Amplats has said it probably fell to a full-year loss because of the 2012 strikes, which were centred on Rustenburg where most of the job cuts will fall.

The price of platinum rose over 2 per cent to 3-month highs, leaping past gold for the first since March last year, on concerns over supply.

Reaction was swift, with an Amplats labour leader threatening a strike across its South African operations if the indefinite closures, when they would be put on “care and maintenance”, go ahead.

“If they put any shaft on care and maintenance, all of the operations will go on strike. Nothing like this will be allowed,” said Evans Ramogka, labour leader in Rustenburg.

Activists brought many of South Africa’s platinum and gold mines to a standstill last year in a wave of violent wildcat strikes. The unrest, rooted in a union turf war and aggravated by income disparities within the industry and low wages for dangerous work.

Around 50 people were killed in the violence that was unleashed including 34 striking miners at platinum producer Lonmin who were shot dead by police in August in the deadliest security incident since the end of apartheid in 1994.

If 14,000 jobs are lost, it will represent about 3 per cent of South Africa’s mine labour force and set back government efforts to cut unemployment from over 25 per cent.

The ruling African National Congress (ANC) is losing support among mine workers before general elections next year. The National Union of Mineworkers (NUM), a base of ANC electoral support, is rapidly losing members to the militant Association of Mineworkers and Construction Union (AMCU) and other groups.

“As the NUM we are extremely disturbed by these job losses and we are asking workers to be united to defend their jobs,” NUM General Secretary Frans Baleni told Reuters.

Amplats said it would aim to replace the jobs through supporting various housing and small business initiatives in the Rustenburg area but analysts said such work would likely be temporary and could hardly fill the gap.

“No jobs in the private industry can replace those mining jobs. They will not be able to replace those jobs with jobs of the same quality,” said Peter Majors, a mining consultant at Cadiz Corporate Solutions.

The company’s profitability is weak, even by the standards of the struggling platinum industry. Its operating margin over the last 12 months is a very lean 7.3 per cent, compared to the 13 per cent median of 7 of its industry rivals Its return on equity over the last 12 months is a decline of 0.4 per cent, compared to the industry median of growth of 6.4 per cent.

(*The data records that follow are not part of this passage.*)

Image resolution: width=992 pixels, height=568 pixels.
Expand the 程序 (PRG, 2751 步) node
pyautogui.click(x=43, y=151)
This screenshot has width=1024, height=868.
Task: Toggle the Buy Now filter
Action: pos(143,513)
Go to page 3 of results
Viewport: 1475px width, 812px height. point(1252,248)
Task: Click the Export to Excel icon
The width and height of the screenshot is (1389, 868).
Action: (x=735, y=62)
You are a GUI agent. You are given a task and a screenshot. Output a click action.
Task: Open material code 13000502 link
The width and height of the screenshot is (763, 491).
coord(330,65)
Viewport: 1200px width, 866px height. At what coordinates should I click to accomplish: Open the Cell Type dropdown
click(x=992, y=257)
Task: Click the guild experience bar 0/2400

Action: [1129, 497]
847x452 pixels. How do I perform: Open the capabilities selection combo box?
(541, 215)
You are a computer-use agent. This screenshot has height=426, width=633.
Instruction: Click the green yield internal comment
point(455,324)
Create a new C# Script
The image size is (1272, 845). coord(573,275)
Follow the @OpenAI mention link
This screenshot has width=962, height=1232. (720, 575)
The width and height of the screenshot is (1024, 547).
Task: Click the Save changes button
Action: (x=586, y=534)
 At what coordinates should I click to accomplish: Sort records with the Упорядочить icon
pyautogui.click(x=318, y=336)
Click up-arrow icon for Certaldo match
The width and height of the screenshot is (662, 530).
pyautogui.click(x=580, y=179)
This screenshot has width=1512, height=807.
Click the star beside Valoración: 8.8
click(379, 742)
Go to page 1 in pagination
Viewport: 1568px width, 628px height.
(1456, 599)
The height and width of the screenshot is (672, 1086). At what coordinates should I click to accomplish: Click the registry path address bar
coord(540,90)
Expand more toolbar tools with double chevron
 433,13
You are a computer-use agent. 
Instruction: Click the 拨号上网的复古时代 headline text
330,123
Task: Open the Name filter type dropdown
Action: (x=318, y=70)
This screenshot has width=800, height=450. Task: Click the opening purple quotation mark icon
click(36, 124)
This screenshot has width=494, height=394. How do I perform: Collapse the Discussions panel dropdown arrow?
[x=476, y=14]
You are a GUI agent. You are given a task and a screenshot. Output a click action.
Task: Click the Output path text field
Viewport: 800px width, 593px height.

Amplats said two of its mines in Rustenburg, Khuseleka and Khomanani would be put on “long-term care and maintenance” – when mines are maintained so that they could be reopened in future but are not operated – because of their high costs.

Amplats also said it would “divest the Union mines at the right time – to maximize value under different ownership”. Reuters reported on Monday Amplats was likely to sell Union.

Amplats chief executive Chris Griffith said on a conference call with reporters that the proposals were not a short-term response but were vital to “save the company”.

“We must evolve to align the business with our expectations of the platinum market’s long-term dynamics and address the structural changes that have eroded profitability over time,” he said.

The proposals will have to be pushed through by new Anglo American chief executive Mark Cutifani, who will take over from Cynthia Carroll in April.

Mr. Cutifani hailed South Africa as an investment destination as he turned around bullion producer AngloGold Ashanti but is also a realist who will want to deliver for shareholders.

Investors applauded the moves. “It’s good that they’ve made a good, strong first move and this will place them on a great footing to profit when the cycle does turn,” said Nic Norman-Smith, chief investment officer at Lentus Asset Management in Johannesburg, which owns Amplats shares.

South Africa is home to about 80 per cent of the world’s known platinum reserves, but soaring power and labour costs and depressed prices for the metal – used in autocatalysts to lower emissions – have conspired to make much of the industry unprofitable.

A tipping point may have been reached last year by the illegal strikes that hit production and bottom lines.